Here is a pic of mine to keep you positive!!


----------



## DennisZ (Feb 3, 2015)

Wow, your bubble coral is beautiful. They're probably my favorite LPS coral out there. 

Update on mine: I fed it some bits of mysis shrimp last night. It slowly ate it, which is a good sign. It didn't have it's feeder tentacles out though. I'm going to try to feed it daily or once every two days in small servings to help it along. This morning it was also looking a lot better.


----------



## altcharacter (Jan 10, 2011)

Oh wow it's a baby!!! You shouldn't have to feed it everyday since you would just be polluting the water. Rather, try to feed it 2-3 times a week and make sure the tank is a bit dirtier than usual. LPS tend to like water that isn't as clean.


----------



## DennisZ (Feb 3, 2015)

Thanks for the advice. I am also just beginning to realize that the corals I picked up from Big als are all in pretty rough shape. The ricordea I got was partially bleached. Ahh, noob mistakes.... Good thing they were all cheap. 

Anyway, I will be feeding the coral in small amounts every other day (3 times a week) and slowing increasing the light.

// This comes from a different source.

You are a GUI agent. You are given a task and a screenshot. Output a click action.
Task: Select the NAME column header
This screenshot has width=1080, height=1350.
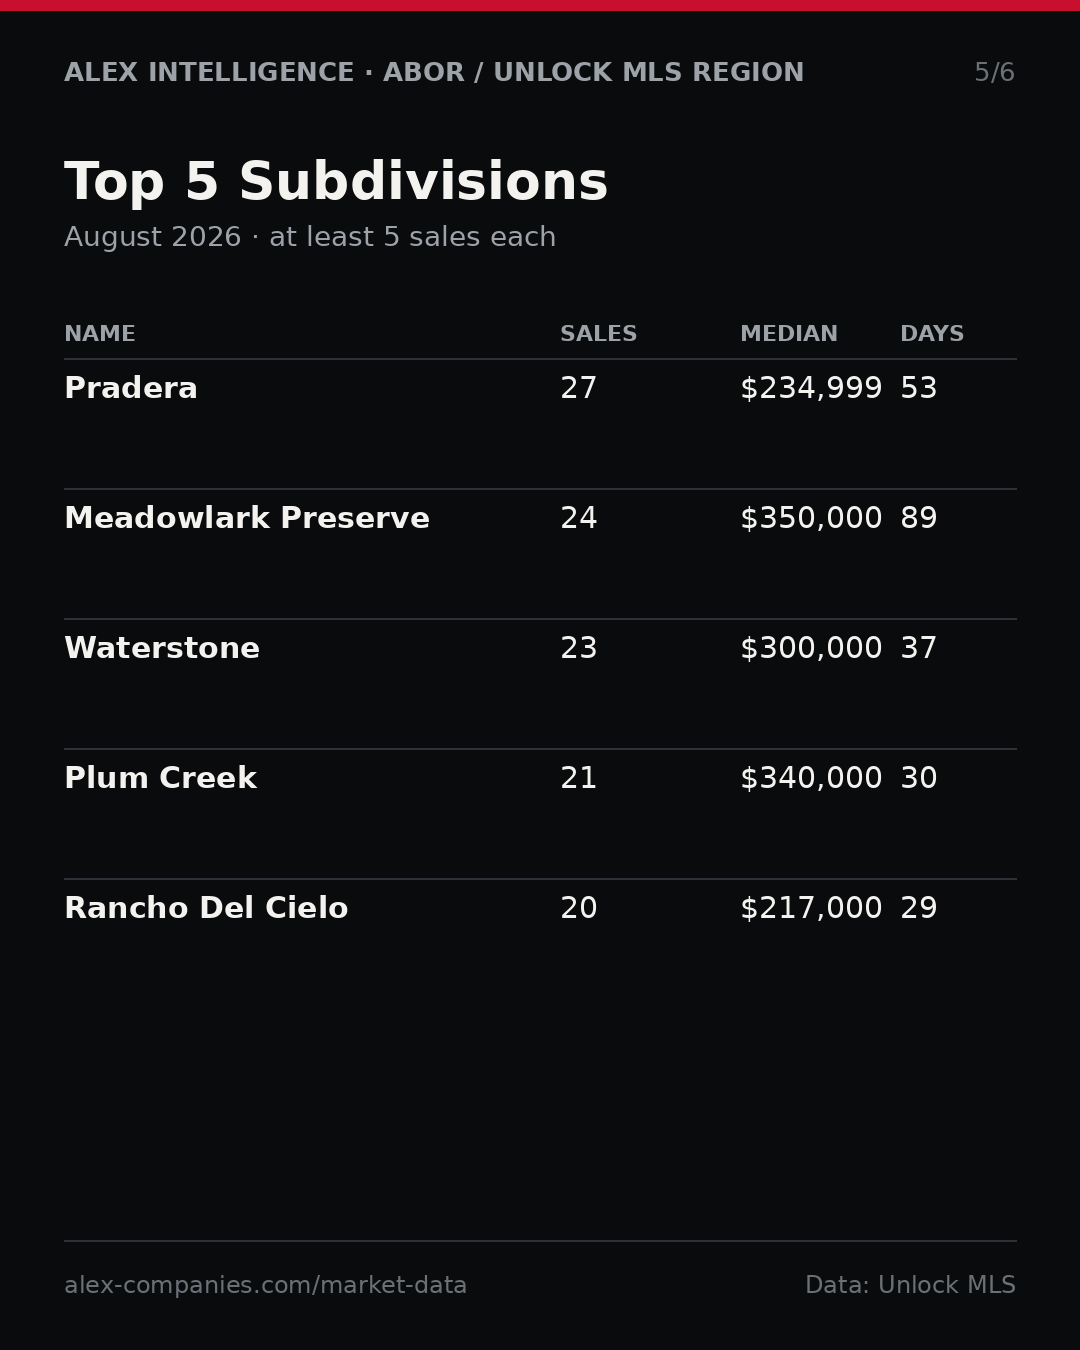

I have the LED fixture set to it's lowest output at the moment so the coral doesn't bleach since it was in pretty low light at big als. I'm sure it'll appreciate better lighting.


----------



## DennisZ (Feb 3, 2015)

Just a quick update. The coral seems to be fully extended during the day but completely retracted during the night. I always thought it would have sweepers at night for feeding. Does anyone else's plerogyra do this? Usually all my lps are active feeders at night so I find this odd.


----------



## DennisZ (Feb 3, 2015)

Update. Today I witnessed something that might be bad. The coral started expelling a lot of brown waste, which I think might be zooxanthalle. :/ 

I hope it's going to be OKAY. Everything else in the tank is doing well.


----------



## altcharacter (Jan 10, 2011)

The sweeper corals usually come out when it feeds but this doesn't mean it's at night time. Mine tends to have it's feeders come out around 6-8pm before the lights go out.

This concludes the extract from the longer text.